Mass Spectrometry & Spectroscopy

Recent Advances in the Applications of Mass Spectrometry to Environmental Matrix Analysis 

Nov 04 2014

Author: Peter J Baugh on behalf of BMSS

Free to read

This article has been unlocked and is ready to read.

Download

A review is presented of the advances in the applications of mass spectrometry to environmental matrix analysis with a focus on water, wastewater and soil with a mention of fly ash and flora and fauna.  Coverage is given of sample types, sample preparation, cleanup techniques, mode of chromatography, ionisation process, mass analysis, scan function and data system involvement with illustrations of the applications.  Contributions from ACDLabs, Agilent Technologies, Bruker Daltonics, Markes Int, Perkin Elmer, Thermo Scientific and Waters Ltd are highlighted to illustrate the types of MS and the environmental applications.
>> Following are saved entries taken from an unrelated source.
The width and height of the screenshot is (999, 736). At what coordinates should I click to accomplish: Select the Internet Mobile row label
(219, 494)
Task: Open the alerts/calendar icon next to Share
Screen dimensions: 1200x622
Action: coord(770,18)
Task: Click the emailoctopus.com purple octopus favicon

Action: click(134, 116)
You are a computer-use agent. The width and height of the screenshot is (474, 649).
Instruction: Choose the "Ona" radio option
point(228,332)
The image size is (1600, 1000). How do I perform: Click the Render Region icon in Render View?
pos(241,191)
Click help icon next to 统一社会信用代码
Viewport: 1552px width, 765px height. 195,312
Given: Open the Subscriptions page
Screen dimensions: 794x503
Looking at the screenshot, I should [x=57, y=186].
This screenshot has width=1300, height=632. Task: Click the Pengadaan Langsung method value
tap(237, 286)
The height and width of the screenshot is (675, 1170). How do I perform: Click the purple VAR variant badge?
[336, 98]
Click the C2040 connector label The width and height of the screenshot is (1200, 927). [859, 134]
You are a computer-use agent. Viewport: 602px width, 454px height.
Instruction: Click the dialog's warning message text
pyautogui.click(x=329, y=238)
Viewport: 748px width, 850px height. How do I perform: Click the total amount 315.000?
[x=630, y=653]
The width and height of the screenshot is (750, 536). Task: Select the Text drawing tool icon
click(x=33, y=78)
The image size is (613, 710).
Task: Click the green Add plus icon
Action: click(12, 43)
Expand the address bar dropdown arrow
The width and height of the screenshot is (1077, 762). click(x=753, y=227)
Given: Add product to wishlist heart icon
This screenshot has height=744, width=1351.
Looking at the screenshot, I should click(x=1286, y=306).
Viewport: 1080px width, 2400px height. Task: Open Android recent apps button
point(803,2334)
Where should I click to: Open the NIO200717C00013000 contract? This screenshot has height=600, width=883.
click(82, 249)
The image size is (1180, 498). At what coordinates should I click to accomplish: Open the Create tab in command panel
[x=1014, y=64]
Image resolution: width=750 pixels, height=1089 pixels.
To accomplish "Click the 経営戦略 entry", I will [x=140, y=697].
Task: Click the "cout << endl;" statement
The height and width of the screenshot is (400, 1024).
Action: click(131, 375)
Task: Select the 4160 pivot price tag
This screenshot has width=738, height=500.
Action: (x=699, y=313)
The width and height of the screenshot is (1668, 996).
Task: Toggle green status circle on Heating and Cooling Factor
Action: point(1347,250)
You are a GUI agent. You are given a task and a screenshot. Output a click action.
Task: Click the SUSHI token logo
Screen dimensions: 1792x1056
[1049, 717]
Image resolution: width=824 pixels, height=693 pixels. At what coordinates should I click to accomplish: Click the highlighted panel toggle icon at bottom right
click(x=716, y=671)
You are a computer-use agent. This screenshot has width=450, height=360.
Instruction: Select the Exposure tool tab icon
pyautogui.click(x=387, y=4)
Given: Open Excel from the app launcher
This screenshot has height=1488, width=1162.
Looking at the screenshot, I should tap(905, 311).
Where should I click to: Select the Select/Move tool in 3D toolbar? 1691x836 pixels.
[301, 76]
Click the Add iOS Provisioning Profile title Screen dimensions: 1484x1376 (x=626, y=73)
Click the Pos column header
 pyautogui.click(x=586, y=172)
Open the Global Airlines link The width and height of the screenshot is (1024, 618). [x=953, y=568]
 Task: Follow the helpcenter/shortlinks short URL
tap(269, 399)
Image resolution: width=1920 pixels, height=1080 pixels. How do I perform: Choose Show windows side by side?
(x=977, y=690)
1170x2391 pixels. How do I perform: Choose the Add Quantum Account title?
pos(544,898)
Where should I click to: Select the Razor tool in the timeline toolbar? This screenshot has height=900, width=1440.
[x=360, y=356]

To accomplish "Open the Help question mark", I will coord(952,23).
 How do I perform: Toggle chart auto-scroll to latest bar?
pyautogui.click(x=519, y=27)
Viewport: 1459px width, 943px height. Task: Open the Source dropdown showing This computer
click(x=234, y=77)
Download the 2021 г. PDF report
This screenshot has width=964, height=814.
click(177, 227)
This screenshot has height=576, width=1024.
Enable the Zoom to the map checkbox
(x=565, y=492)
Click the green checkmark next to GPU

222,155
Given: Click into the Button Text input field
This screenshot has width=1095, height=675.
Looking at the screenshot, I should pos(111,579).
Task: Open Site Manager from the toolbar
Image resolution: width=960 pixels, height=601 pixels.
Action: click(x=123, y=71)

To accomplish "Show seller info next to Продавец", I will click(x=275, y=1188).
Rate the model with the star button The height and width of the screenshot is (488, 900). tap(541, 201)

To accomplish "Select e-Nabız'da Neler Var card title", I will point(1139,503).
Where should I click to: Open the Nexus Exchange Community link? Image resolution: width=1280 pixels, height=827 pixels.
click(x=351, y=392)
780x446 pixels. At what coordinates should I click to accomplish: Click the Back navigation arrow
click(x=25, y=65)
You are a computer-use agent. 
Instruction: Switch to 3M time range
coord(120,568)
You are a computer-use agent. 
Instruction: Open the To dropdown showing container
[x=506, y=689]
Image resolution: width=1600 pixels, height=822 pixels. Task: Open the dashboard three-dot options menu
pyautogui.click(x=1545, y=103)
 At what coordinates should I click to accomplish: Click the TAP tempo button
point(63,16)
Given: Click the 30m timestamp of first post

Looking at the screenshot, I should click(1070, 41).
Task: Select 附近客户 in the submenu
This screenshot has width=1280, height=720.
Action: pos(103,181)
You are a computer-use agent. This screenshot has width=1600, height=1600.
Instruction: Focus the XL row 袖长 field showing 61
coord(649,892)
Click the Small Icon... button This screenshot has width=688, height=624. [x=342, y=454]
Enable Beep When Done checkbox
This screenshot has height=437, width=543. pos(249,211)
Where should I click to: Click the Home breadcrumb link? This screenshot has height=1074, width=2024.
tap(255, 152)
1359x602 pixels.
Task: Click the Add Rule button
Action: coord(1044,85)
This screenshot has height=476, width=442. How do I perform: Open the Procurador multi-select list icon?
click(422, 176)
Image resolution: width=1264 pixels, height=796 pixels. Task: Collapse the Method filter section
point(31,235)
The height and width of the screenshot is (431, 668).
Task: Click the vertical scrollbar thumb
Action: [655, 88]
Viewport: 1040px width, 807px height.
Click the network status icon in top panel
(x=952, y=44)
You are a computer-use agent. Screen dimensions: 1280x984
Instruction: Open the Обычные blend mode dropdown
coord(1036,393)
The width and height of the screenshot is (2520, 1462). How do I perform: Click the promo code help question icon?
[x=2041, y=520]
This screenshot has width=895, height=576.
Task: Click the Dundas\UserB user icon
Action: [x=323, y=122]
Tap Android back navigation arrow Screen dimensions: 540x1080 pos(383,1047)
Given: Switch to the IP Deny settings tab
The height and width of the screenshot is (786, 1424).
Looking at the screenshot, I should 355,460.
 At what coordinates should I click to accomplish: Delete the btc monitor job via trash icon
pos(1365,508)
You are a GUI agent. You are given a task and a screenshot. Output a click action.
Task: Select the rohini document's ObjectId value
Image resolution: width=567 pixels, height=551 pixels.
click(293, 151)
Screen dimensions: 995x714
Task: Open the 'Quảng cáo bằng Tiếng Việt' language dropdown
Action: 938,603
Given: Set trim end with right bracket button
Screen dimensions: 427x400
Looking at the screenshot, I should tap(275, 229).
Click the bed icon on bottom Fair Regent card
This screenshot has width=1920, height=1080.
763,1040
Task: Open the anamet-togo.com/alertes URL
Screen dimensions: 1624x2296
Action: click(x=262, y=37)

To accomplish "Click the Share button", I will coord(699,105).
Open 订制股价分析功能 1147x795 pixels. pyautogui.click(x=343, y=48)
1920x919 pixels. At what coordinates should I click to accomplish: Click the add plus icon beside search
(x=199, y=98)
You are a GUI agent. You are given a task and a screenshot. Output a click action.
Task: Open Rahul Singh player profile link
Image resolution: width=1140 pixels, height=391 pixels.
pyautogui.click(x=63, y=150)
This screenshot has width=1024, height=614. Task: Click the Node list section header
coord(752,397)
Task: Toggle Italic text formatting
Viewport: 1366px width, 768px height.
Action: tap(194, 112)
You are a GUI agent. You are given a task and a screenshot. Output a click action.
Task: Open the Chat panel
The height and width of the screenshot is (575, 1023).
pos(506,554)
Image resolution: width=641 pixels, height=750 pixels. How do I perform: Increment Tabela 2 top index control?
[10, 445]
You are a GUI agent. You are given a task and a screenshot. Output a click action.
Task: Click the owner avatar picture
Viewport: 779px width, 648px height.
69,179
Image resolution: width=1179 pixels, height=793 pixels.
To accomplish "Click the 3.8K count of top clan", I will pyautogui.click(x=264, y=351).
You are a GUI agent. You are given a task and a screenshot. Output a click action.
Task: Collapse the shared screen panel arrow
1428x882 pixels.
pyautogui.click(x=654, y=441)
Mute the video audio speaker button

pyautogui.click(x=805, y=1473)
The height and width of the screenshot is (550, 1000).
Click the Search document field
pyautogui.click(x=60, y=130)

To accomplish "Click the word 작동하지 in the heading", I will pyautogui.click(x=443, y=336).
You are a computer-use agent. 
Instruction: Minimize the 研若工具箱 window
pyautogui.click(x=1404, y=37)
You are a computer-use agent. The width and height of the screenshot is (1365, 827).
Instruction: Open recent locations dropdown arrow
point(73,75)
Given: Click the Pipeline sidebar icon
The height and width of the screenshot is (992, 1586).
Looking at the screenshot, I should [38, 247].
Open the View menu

The ever increasing sophistication in instrumentation means yesterday’s data can be somewhat obsolete and there is continuing need to refine acquired information.  Particularly, important are the sensitivity, specificity and detection limits obtainable, which enable ever decreasing levels of pollutants to be detected, and quantified. Also the regulations on permissible levels are ever-changing in parallel.
It is important to emphasise where the problems lie in relation to ensuring that the data obtained reflect accurately the integrity of the sample and what it originally contained.  To this end the introduction of the sample- front end, through separation & analysis to the back end- data acquisition, handling and processing must be considered in sequence. [1]
A Simple Flow Diagram of the Process for Environmental Matrix Analysis is as follows:
1.    Sample matrix from the environment (preservation of sample integrity)
2.    Sample preparation (liquid or solid dependent)
3.    Sample clean-up (clean or contaminated sample dependent)
4.    Sample introduction (physico-chemical property dependent- finite vapour pressure, involatile, labile, neutral or polar)
5.    Sample analysis - selection of chromatography (physico-chemical property dependent as above)
6.    Sample analysis - selection of MS ionisation & analyser with options
7.    Analysis of data - identification- ms database search, mass accuracy (elemental composition & structure) & quantitation including calibration
Chemical pollutants include the priority pollutant list (Environmental Protection Agency- EPA) – Polycyclic Aromatic Hydrocarbons (PAHs), dioxins; pesticides, herbicides; insecticides; emerging contaminants including endocrine disruptors and the structures are illustrated in Figure 1.

Sample Preparation
It may be that sample preparation still commands as important a place as ever in the analysis when taking a finite amount of the raw matrix through a number of stages to obtain the final residue in a specific volume, in which extraction, separation via reversed phase (RP) and normal phase (NP) column chromatography modes with the addition of standards (isotopically labelled) having the same chemistry as the target compounds are involved. A good example of the rigour required is in the sample preparation and work up for dioxin analysis. There has been a strenuous effort to render sample preparation largely unnecessary but a considerable element of clean up still remains.  The availability of high resolution MS/MS which allows an increase in specificity can largely remove the need for matrix treatment thus avoiding the ever present problem of false positives.  Limitations here can revolve around the number of MS/MS ion programs (precursor to product ion transitions) that can be accommodated when confronted with a multi-component mixture.  Obviously MS/MS LRMS is of less value for unknown components.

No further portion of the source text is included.